I rented a home to a couple for the span of 22 months. Our agreement for animals was 2 dogs and one cat. I found out from neighbors after they had moved out that there were at times up to 8 dogs and 4 cats at the house at any given time. My upstairs carpet is ruined along with various pieces of furniture. This is the embarrassing part. Having trusted them, I knew they were scraping to buy their first home and I stupidly allowed them to use their security deposit as last month’s payment.
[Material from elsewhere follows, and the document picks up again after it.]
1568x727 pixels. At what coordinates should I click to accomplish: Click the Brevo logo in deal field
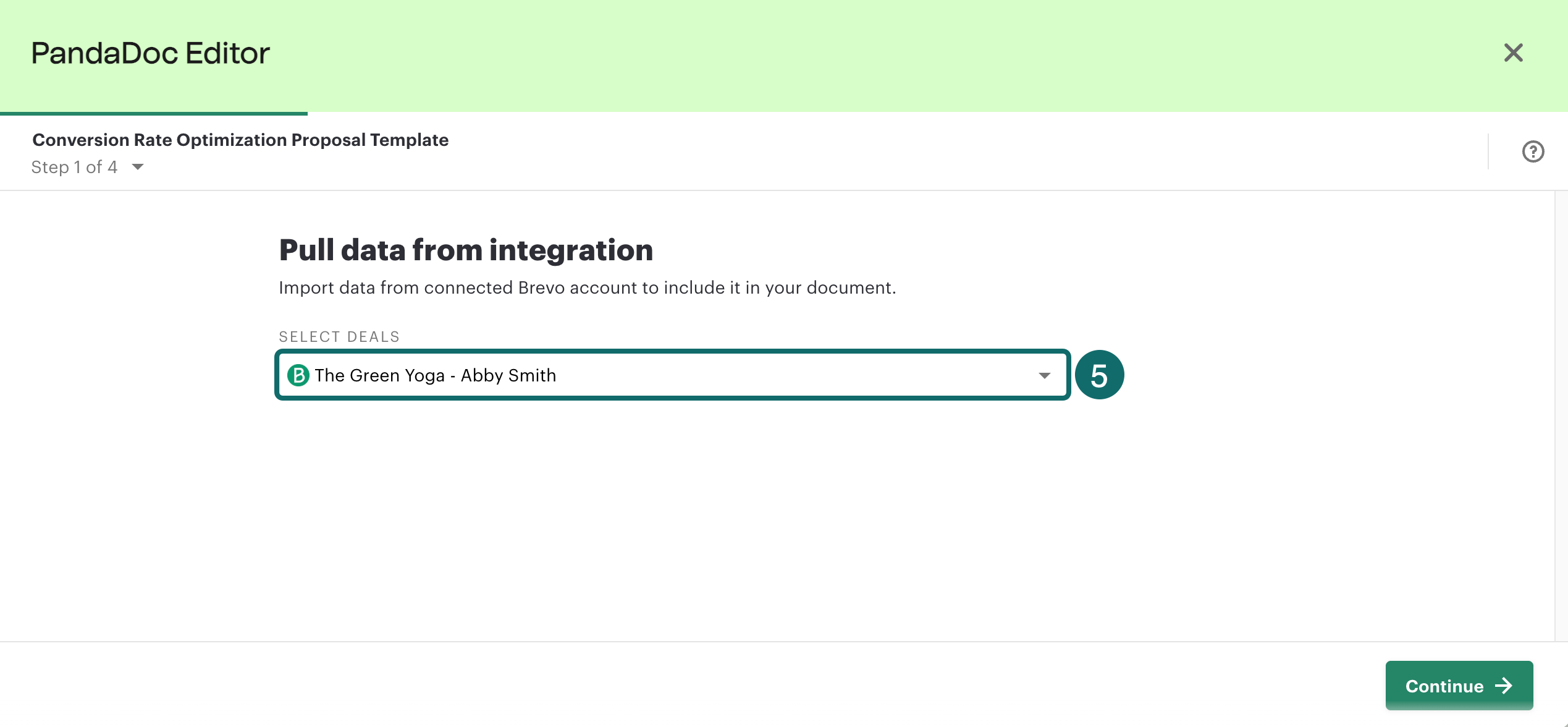coord(298,375)

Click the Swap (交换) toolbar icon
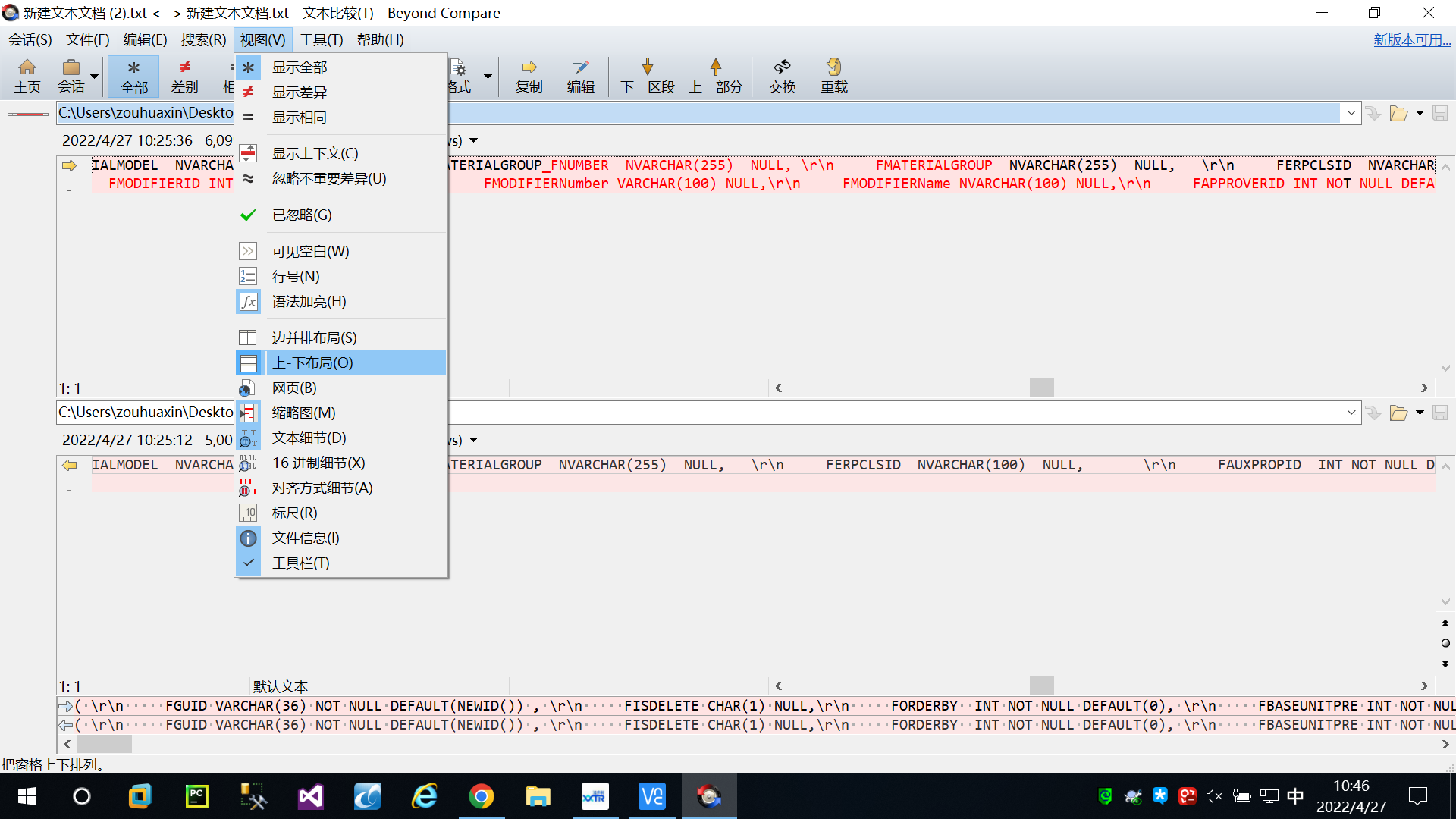[x=782, y=76]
Do I have any legal recourse in small claims for damages or am I out of luck?

Asked on February 8, 2012 under Real Estate Law, North Carolina

Answers:

SJZ, Member, New York Bar / FreeAdvice Contributing Attorney

Answered 9 years ago | Contributor

You do have legal recourse.

When a tenant damages or destroys a landlord's property, either negligently (unreasonably carelessly) or deliberately, the tenant can be held responsible for the cost. If the tenant doesn't pay, the landlord can sue--while the security deposit is a handy way to recover money, you can take the tenant to court if there is no security deposit, or if there is one, but the damage exceeds the size of the deposit.

Your idea of small claims court is a good one, since that would minimize your costs.

If you sue them, win (i.e. get a judgment in your favor), and they still don't pay, you could potentially put a lien on that home they are buying, or garnish their wages.